Could be a hardware issue as my laptop is a few years old now.
After the experiment completes:
❯ time dvc exp show --show-json --no-fetch
...
dvc exp show --show-json --no-fetch 26.77s user 5.32s system 93% cpu 34.441 total
How many checkpoints do you have that's taking 34s? I have tried all kinds of configurations and repos and haven't seen any scenario that takes over 5 seconds.
Our directories are nearly the same if I exclude the
.envdirectory:
I added a .venv with the project requirements (dvc, torch, torchvision) but am not seeing much slowdown. I have also tried adding a lot of untracked files to the repo.
Could be a hardware issue as my laptop is a few years old now.
I doubt it. I tried it on my old laptop and still saw fast performance.
If you have a chance, could you try https://github.com/iterative/dvc/wiki/Debugging,-Profiling-and-Benchmarking-DVC#profiling-dvc and upload results so we could look into what's happening?

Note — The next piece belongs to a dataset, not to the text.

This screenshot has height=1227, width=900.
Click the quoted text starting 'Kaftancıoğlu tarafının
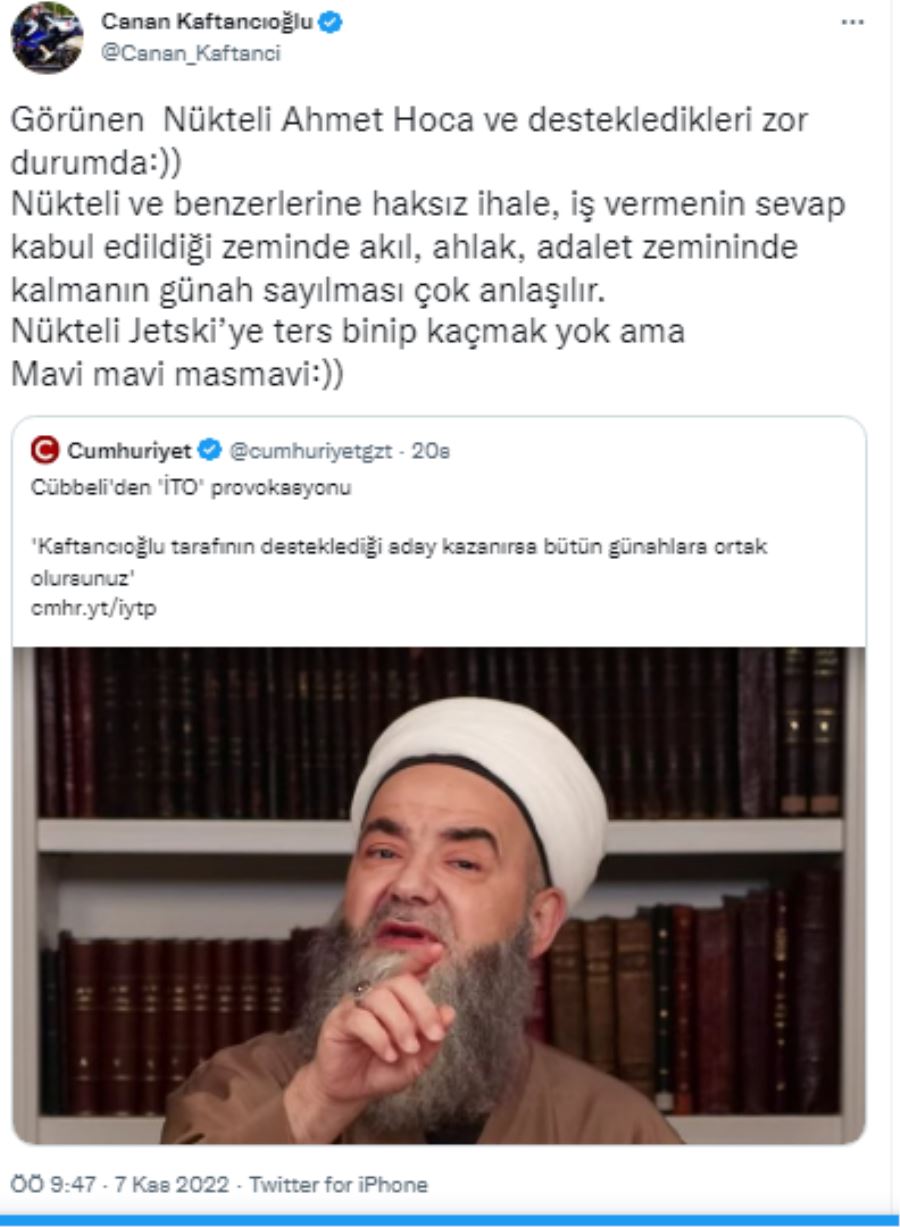coord(398,562)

@mattseddon We now have the most recent issue (introduced after 2.10.2) fixed (https://github.com/iterative/dvc/issues/7824), so it would probably be more helpful to focus on upstream over 2.10.2. Before doing any other investigation (ignore my comment above), could you please confirm whether you still see >10s for dvc exp show for the dev version of dvc?

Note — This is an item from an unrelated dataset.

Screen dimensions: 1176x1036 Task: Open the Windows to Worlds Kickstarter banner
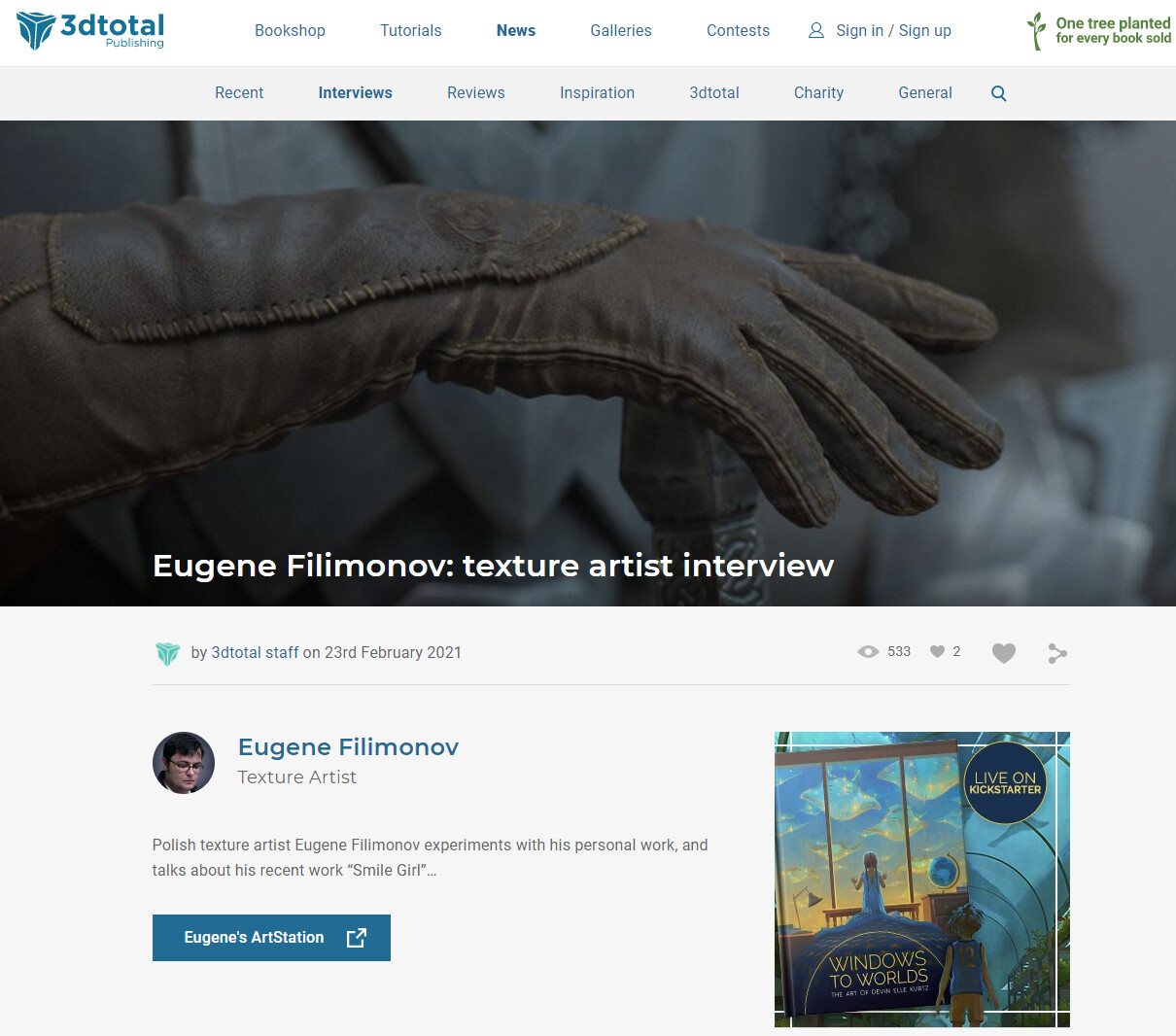922,880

@dberenbaum Sorry for the delay in testing this again.
When first trying to run experiments this morning I arrived back at:
❯ dvc exp run
'data/MNIST/raw.dvc' didn't change, skipping
Running stage 'train':
> python train.py
EPOCH: 1 / 200
Updating lock file 'dvc.lock'
ERROR: Error running 'checkpoint' task, 'stage: 'train'' will be aborted - [Errno 24] Too many open files: '/vscode-dvc/.git/objects/pack/pack-49ca96a6a0e893c7642baa988cedf98fdc5b3b58.pack'
Running the following command:
❯ git gc
Enumerating objects: 41936, done.
Counting objects: 100% (41936/41936), done.
Delta compression using up to 16 threads
Compressing objects: 100% (21645/21645), done.

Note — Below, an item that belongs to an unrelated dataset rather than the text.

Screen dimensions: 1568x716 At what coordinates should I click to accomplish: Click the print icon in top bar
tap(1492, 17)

Writing objects: 100% (41936/41936), done.
Total 41936 (delta 30120), reused 26829 (delta 19363), pack-reused 0
Removing duplicate objects: 100% (256/256), done.
Checking connectivity: 54078, done.
And then running an experiment dropped the command run times (during the experiment) to:
@ ~50 checkpoints:
dvc exp show --show-json --no-fetch 2.71s user 0.63s system 110% cpu 3.019 total
@ ~100 checkpoints:
dvc exp show --show-json --no-fetch 4.30s user 0.86s system 93% cpu 5.537 total
@ ~150 checkpoints:
dvc exp show --show-json --no-fetch 5.72s user 1.15s system 89% cpu 7.692 total
@ ~200 checkpoints:
dvc exp show --show-json --no-fetch 7.02s user 1.28s system 86% cpu 9.540 total
So this is my mistake, sorry. IMO we still need to improve on 7.02s but this is way better than what we had.
Now, am I running dvc exp gc wrong (usually with -T and we don't have any tags with experiments against them) or should there be something in the docs to let users know that they need to run git gc periodically or update their config?
@pmrowla Any thoughts on how to handle this?
git gc is normally run automatically when you use regular git CLI commands. I'm assuming that the test repo in this case is only ever being used to run dvc exp commands (and no one is doing any other regular git operations like commit/push/fetch/merge), but I'm not sure that this will really affect typical users
The test repo is actually a sub directory inside this repo.
In that case, we could maybe consider documenting it as a potential troubleshooting method for users experiencing performance issues. But I don't think we should ever be forcing a git gc ourselves (relying on git's automatic gc & the user's git configuration should be preferred here)
Seems like a reasonable starting point. It's a bit unclear from the Git docs when and how often gic gc is run automatically, so hard to tell how much of an issue this is without a lot of testing.
Agreed with @pmrowla we should not be running git gc automatically. People might rely on Git default and being able to find things using reflog, etc.
@pmrowla @mattseddon do you a sense what kind of objects is causing this? is it just amount of exps, or something else? Is there a way to to do something like git optimize? Just curious about the root cause of this. W/o better understanding it's hard to act here.
Closing this. Let's first get to people complaining about this.